Once the line with "At what coordinates should I click to accomplish: Click the TTT" is found in the entries below, repeat it and each following line exactly, up to and including the line with "Task: Tap the back chevron arrow icon". Add no other lines.

Stored dataset items:
-=-=-=-=-

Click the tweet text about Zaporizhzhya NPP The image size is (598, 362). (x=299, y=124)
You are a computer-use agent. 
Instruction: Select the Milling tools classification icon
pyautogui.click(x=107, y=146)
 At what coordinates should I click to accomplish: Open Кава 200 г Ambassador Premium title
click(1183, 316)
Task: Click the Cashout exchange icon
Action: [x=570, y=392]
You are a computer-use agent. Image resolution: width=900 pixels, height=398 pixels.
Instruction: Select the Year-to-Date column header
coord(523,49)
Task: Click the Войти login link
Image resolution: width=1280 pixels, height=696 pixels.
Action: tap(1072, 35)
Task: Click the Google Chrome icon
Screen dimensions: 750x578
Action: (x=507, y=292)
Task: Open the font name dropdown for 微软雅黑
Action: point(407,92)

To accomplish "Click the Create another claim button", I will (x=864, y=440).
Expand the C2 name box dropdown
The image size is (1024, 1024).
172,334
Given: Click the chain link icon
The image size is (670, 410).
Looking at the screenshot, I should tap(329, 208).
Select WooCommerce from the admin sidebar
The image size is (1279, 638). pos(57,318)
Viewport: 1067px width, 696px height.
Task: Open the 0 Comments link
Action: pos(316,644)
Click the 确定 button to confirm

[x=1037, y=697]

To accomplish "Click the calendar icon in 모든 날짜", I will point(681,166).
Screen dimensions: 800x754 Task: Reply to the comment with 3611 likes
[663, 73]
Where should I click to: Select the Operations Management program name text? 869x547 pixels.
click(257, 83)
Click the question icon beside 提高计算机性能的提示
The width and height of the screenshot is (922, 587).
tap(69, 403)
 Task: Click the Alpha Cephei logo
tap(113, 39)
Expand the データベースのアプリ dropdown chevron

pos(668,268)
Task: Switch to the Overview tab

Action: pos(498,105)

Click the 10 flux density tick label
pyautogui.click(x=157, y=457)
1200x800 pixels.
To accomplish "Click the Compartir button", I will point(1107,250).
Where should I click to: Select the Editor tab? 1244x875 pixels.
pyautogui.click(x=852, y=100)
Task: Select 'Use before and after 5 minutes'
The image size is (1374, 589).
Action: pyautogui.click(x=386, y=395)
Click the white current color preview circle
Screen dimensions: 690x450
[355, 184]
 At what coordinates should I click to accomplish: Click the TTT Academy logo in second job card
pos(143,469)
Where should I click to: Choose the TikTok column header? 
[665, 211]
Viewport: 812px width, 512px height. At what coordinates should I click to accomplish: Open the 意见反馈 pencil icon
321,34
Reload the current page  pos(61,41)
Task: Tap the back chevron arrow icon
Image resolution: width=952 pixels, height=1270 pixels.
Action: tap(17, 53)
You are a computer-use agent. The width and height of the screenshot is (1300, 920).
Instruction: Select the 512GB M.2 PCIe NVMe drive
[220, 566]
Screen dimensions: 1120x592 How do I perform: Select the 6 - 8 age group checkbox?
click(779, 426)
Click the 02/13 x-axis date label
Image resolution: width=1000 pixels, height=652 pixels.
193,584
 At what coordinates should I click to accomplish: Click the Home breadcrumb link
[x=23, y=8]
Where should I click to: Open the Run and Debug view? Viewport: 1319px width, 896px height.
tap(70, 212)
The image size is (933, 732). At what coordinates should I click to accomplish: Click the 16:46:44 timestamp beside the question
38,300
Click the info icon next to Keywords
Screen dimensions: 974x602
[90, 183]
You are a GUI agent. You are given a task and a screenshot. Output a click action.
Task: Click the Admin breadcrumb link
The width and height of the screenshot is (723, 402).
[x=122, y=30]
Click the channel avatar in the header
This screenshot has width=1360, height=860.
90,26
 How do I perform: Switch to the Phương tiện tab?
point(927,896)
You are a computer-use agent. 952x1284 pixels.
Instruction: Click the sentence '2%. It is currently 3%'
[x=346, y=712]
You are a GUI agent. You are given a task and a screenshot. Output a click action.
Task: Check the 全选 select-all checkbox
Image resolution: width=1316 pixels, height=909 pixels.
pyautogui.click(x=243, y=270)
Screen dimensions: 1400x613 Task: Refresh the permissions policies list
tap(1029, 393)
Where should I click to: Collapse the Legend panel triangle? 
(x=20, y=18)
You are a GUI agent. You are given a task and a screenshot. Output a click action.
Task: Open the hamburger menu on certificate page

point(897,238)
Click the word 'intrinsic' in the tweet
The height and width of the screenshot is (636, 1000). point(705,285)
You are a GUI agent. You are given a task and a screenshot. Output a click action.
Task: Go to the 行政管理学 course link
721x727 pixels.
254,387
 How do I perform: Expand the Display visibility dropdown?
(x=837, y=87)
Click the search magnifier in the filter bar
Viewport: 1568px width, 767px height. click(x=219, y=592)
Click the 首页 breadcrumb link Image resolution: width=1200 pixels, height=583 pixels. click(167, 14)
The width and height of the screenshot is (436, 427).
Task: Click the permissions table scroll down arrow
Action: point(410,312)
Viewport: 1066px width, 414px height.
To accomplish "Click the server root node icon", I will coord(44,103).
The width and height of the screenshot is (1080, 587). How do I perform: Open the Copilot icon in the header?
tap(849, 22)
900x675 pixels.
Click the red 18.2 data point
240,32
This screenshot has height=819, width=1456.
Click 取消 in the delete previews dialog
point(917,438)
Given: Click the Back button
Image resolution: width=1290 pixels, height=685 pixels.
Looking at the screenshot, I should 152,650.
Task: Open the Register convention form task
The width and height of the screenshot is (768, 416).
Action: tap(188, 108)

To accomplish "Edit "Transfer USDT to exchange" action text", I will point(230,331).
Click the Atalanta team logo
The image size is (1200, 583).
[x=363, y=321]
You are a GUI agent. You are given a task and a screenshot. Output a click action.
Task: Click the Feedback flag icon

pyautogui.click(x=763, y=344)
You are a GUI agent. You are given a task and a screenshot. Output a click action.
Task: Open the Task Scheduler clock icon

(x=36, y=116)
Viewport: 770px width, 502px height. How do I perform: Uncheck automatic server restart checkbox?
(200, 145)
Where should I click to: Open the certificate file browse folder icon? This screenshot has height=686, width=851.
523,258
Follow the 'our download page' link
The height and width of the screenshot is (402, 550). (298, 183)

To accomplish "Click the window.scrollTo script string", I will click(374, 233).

-=-=-=-=-

Solved problem:
 At what coordinates should I click to accomplish: Click the TTT Academy logo in second job card
pos(143,469)
Where should I click to: Choose the TikTok column header? 
[665, 211]
Viewport: 812px width, 512px height. At what coordinates should I click to accomplish: Open the 意见反馈 pencil icon
321,34
Reload the current page  pos(61,41)
Task: Tap the back chevron arrow icon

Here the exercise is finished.